Fall: The Foundering
Our greenest grass finds its replacement from the bottom up. A growing thing, this absolute abandonment of conditions, of our hope or even our pride, lost surely in sands overseas as lost here at home on the grass-fed landscape in which we reside. Hail the certainty of the loss, and give rise to a foundation for metrical analysis. Our run is fulsome, full-chested, acrobatic. Our greenest grass-fed landscape hails our certain end, or even that beginning in which we look at ourselves. I couldn't have been anywhere but there in the green grass of lawns and hanging laundry. A laundry lawn of yesterday. Fall of my instinct, fell of my knell, knee of my groin, hope of my hind. If I were to somersault on the lawn, certainly it could be a festive romp. Would you join me?

Though without even these lawns, sun soaked in the afternoon, gin and tonics, slowly rolling cars, glinting windscreen piercing an afternoon tranquility, driveways, sweet smell of asphalt hot under the last rays, we lounge here, taking in the last of the day, sipping our cold drinks, thinking: questions? Do we have any? If so, might we mark the afternoon by counting them off like a grocery list? Not likely. More innocent in our gazing, I stick to the glass in hand, its cool sides glistening with beads of sweat as another car passes and I turn to my companion, a veritable shaker, a remorseful dissident, a real rabble-rouser, a malcontent, and I quote: "Man can think in the sense that he possesses the possibility to do so. This possibility alone, however, is no guarantee to us that we are capable of thinking."

Spring: 0 Degrees
The ice over the pool is impermeable. It has frozen several inches thick. We pull out the skates from the closet and make figure eights. Somewhere below we are certain there is unfrozen water. But you wouldn't know it for the solid surface of ice. There's no sign of melting in sight. The thermometer outside the kitchen window reads 0 degrees. We don't stay too long outside, only long enough to make a few circuits around the pool before we run back inside, our faces red from frozen air. Our mothers take the skates from our feet, unlacing them carefully, then blowing on our poor blue toes, breathing life back into our withered appendages. Our mothers' eyes are crystal clear, the color of ice, our mothers' lips, though, are warm and red. Our mothers' mouths are minor furnaces in a frozen landscape, glowing embers in a snowstorm. Our mothers' arms are strong enough to lift us and soft enough to rock us to sleep despite the chattering of our teeth. Our mothers' hips bear our siblings one after the other. We welcome them with reservations, knowing that now some of the precious warmth from our mothers' mouths will be spent on these small new teeming bodies.
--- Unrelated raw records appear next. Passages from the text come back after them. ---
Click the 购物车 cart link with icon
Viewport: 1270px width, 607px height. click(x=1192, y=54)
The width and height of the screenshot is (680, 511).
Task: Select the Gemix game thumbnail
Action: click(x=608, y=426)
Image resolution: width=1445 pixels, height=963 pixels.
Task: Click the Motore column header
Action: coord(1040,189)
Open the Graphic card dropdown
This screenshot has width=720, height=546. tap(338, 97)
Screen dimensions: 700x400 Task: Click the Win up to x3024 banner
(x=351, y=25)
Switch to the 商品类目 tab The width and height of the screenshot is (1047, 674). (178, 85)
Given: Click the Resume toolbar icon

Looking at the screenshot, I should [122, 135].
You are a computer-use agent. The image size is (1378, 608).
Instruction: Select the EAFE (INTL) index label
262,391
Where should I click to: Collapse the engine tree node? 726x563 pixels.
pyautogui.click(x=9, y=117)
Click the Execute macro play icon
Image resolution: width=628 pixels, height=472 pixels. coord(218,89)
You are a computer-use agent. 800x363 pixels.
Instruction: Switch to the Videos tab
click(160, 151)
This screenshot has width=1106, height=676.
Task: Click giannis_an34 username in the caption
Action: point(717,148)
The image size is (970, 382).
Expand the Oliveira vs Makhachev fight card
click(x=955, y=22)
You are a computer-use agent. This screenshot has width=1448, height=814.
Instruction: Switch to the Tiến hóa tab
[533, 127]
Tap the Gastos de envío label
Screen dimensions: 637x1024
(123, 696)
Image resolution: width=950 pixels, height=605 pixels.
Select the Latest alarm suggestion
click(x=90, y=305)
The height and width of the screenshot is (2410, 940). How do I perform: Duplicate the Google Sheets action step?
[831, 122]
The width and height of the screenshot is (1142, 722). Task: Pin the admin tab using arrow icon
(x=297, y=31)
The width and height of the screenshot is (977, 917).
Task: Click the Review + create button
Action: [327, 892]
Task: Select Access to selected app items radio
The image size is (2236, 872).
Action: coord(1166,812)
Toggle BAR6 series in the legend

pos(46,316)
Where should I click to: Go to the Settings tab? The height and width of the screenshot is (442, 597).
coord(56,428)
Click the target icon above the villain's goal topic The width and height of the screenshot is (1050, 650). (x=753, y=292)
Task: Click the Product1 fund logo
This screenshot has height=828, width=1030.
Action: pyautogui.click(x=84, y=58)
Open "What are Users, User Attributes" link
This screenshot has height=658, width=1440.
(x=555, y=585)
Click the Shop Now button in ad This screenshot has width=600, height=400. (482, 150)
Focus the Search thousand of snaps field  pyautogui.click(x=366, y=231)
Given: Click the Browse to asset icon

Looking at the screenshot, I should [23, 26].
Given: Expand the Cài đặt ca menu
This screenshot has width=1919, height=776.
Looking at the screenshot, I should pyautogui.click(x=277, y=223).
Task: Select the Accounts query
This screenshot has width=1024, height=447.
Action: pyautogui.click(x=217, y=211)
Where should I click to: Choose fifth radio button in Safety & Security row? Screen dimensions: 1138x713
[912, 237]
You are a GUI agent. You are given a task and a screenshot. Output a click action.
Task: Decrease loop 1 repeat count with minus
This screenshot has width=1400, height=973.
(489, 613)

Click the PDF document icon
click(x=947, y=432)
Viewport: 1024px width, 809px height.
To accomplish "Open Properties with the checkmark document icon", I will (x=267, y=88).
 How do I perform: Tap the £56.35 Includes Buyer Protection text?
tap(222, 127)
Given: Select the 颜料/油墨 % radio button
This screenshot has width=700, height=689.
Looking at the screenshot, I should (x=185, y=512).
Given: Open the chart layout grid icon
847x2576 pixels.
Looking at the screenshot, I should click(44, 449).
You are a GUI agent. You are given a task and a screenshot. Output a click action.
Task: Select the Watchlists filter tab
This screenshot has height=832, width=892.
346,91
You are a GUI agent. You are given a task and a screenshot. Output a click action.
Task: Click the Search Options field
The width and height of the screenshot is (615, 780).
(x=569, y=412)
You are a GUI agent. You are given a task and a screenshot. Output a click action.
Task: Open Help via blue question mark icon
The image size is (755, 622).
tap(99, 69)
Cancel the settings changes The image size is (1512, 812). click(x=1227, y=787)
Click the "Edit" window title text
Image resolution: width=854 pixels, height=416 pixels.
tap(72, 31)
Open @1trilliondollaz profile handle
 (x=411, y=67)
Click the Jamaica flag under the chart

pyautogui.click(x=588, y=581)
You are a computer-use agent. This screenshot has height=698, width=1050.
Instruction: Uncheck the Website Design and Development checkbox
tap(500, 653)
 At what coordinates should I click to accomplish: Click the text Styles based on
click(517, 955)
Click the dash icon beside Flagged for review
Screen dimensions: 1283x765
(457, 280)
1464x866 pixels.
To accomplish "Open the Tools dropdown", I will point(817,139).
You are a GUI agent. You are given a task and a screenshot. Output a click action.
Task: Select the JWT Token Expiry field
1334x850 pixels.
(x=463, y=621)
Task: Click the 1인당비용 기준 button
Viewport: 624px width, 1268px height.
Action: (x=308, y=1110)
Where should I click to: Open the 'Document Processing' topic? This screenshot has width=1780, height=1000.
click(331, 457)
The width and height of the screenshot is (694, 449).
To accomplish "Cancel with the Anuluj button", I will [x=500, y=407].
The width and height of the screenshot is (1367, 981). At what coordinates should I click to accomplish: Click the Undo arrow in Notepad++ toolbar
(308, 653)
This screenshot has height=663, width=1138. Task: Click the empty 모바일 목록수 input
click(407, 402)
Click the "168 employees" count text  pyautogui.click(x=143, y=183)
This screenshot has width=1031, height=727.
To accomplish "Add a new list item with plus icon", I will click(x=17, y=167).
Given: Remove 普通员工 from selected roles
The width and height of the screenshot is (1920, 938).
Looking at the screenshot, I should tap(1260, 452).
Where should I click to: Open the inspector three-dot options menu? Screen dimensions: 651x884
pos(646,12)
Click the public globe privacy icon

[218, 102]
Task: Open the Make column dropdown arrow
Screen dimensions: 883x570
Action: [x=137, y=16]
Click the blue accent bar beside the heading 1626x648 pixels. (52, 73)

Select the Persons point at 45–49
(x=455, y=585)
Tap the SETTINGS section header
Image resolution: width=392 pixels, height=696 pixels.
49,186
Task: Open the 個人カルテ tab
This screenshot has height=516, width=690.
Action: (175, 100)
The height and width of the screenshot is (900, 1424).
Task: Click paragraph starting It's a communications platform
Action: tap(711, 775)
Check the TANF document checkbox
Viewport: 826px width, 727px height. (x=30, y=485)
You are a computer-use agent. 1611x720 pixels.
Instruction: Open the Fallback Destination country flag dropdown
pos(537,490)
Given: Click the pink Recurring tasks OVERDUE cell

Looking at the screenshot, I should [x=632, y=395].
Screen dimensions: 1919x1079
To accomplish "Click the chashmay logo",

When they grow will they remind us of our fathers? The fathers every year go out into the snow and never return. They are replaced by others, ones that come up from the basement where they plan the future. A sign, written in black ink on an old cardboard moving box tacked to the door that leads to the basement, reads: " 'Out with the old, in with the new.' Old American proverb." And they come up after politely knocking, and wait for the mothers to answer. The mothers only answer when the last wave of fathers have pulled on their hats and headed out into the cold with their threadbare overcoats and ineffectual loafers, as if they were merely heading off to work on a balmy Spring morning, and not into waist-deep snowdrifts.

How we look after them when they leave, the rough bristle of their unshaven cheeks against ours already a dimming memory. We watch their backs hunched against the cold, we wonder what the cold must feel like away from the glow of the house, outside the brief aura of light that still emanates from our windows. What happens when they can't see the house anymore? What might they find out there? Could there be other homes and other mothers? Perhaps there is peace out there, cooling quiet tranquility among the leftover trees and rolling hillsides, under the soothing grey blanket of sky that seems to stretch on forever.